On l’a dit, la pratique de Stéphanie Vialles est autant une invitation à prendre de la distance avec la littéralité des sujets qu’une réévaluation esthétique des images narratives. A la succession des images séquentielles du roman photo, Stéphanie Vialles oppose l’unicité de sujets synthétiques ou la répétition de leurs thèmes récurrents. Les œuvres se suivent en version 1, 2, 3 etc. dans les présentations où l’intime a toujours valeur de centre.
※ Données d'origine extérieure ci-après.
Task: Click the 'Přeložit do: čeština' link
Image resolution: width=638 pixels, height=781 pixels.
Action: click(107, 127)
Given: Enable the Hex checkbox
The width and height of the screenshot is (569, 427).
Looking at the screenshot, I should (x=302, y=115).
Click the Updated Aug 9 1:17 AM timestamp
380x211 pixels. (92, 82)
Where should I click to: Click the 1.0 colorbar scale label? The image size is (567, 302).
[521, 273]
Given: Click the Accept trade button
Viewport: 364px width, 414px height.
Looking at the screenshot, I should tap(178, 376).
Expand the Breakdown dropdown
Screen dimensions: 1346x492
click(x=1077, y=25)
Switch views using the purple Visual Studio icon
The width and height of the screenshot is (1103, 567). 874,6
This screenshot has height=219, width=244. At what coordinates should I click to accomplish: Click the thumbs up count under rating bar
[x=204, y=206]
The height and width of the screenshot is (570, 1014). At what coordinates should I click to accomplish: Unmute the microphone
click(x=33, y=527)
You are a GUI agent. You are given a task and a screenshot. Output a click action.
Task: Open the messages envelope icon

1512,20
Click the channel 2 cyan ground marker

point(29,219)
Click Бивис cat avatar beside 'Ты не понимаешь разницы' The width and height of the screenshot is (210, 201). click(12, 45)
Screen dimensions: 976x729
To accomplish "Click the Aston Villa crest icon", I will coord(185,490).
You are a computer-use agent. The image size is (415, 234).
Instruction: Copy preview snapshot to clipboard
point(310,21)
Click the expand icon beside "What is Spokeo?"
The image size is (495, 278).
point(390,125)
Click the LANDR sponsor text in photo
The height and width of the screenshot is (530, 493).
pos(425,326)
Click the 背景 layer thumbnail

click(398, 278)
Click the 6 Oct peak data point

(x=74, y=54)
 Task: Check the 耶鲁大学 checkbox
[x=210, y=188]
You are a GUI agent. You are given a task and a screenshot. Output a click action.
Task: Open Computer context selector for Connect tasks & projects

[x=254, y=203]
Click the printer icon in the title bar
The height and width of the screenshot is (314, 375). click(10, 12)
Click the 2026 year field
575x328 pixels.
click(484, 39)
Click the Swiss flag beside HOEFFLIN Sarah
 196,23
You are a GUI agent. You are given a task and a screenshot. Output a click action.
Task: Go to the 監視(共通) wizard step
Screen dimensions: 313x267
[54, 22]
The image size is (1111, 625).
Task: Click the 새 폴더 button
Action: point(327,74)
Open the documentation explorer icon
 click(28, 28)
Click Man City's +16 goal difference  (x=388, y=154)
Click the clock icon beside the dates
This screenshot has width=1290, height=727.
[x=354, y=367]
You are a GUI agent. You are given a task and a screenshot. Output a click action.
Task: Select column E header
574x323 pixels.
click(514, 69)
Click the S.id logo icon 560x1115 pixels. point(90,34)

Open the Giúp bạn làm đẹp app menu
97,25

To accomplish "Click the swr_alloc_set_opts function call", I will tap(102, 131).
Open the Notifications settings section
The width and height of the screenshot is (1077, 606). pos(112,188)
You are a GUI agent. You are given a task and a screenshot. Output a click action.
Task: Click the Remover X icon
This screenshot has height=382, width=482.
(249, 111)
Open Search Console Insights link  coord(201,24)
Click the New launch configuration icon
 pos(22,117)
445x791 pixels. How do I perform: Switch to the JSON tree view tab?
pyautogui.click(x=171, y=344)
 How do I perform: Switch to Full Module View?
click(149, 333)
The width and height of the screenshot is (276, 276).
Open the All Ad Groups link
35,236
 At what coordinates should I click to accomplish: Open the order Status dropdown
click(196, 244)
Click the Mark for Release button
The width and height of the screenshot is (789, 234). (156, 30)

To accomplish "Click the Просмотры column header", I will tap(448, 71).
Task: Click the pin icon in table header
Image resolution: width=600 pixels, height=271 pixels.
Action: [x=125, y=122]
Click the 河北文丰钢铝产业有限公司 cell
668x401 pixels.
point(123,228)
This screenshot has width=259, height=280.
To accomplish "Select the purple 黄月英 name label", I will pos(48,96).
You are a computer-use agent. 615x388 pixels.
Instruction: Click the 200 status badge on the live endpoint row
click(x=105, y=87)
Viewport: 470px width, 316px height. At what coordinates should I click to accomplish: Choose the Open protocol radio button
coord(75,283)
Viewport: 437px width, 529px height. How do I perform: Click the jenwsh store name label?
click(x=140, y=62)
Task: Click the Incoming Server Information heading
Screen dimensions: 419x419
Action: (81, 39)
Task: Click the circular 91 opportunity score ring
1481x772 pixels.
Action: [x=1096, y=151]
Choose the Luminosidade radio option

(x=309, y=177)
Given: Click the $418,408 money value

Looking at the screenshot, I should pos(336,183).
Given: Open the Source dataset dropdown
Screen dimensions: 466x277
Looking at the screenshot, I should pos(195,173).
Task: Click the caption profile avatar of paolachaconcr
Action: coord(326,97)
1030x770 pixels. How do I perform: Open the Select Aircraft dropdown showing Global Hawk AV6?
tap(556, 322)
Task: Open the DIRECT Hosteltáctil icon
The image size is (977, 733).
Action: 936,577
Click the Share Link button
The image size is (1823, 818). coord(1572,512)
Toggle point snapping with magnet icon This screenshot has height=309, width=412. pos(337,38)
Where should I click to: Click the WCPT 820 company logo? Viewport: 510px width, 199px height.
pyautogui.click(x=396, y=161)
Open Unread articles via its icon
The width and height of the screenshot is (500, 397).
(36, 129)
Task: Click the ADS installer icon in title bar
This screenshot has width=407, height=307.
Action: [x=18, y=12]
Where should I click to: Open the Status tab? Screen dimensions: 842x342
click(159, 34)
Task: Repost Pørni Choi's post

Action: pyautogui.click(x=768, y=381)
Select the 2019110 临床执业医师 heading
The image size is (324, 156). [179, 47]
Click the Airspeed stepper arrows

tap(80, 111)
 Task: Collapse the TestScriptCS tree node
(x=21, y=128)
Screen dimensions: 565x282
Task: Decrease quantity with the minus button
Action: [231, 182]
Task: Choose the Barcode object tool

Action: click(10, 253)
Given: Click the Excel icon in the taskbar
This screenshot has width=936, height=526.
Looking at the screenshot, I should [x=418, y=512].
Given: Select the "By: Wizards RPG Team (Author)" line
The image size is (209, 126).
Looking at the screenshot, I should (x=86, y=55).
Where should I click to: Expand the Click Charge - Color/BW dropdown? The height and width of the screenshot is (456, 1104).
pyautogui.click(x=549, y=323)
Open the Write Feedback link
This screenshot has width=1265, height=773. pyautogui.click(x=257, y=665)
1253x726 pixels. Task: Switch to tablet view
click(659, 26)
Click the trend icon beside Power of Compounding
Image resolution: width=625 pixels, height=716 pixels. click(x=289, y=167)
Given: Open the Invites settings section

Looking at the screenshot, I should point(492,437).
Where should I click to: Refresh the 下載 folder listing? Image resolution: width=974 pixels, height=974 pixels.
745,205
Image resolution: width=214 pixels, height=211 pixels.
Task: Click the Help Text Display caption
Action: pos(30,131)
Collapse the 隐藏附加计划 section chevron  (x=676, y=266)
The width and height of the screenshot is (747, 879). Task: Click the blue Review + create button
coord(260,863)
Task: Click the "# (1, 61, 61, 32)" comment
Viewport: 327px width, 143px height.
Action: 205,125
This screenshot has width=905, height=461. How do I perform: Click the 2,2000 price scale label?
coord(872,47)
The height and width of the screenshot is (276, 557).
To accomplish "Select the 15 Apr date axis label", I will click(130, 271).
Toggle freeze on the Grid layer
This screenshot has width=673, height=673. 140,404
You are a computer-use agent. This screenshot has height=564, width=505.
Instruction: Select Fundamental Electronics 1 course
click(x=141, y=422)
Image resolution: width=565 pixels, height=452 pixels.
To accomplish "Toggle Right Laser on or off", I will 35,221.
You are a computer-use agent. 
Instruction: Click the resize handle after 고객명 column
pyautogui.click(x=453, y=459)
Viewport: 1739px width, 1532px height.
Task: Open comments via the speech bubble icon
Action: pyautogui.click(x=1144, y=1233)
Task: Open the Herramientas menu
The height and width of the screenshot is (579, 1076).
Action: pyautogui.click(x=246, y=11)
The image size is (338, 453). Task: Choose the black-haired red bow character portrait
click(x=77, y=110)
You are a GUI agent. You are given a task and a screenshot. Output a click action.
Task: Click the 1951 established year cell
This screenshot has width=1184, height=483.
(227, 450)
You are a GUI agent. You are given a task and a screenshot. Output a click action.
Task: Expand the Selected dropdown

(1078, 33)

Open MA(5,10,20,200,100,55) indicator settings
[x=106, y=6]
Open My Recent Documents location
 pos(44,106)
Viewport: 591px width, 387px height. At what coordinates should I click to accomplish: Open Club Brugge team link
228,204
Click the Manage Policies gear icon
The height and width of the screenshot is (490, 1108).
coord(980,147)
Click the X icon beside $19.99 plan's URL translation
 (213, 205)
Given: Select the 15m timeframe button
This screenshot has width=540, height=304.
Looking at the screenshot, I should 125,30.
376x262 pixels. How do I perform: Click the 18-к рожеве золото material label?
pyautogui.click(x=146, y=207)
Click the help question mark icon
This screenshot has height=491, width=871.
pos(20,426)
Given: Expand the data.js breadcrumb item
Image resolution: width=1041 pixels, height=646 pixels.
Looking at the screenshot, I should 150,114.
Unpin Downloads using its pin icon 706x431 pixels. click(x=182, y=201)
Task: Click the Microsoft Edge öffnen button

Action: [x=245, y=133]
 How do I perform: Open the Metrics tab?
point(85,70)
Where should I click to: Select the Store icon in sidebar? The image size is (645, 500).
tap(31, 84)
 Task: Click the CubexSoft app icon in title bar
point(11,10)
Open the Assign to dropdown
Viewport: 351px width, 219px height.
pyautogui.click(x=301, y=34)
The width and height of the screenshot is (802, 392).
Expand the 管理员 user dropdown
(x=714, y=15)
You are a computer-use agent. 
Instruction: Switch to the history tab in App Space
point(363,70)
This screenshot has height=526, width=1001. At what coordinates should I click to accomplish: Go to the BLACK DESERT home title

On resonge aux artistes ayant produit par séries, mais cette fois sans distinction particulière d’époques et d’écoles. Partant, la banalité des sujets tombe au profit de leur incarnation dans les variations à partir du même et de la mémoire. On se dit pourquoi pas des mots à la place des images, et justement, certaines peintures de Stéphanie Vialles s’y limitent, l’artiste œuvrant dans la série d’une manière différente. Ce sont des citations puisées dans le corpus des images augmentées. Ces mots parlent à nouveau de l’ensemble, stéréotypent un peu plus les situations et le récit. Le décalage des mots repris et isolés, le contexte symboliquement reconstitué ravive le préconçu des compositions… Aux différences s’oppose toutefois encore la reproduction de l’identique, sauf qu’elle n’est pas absolument identique, les tableaux de mots appartiennent à une tradition picturale autre que celle des peintures figuratives. Les images de mots sont par nature conceptuelles.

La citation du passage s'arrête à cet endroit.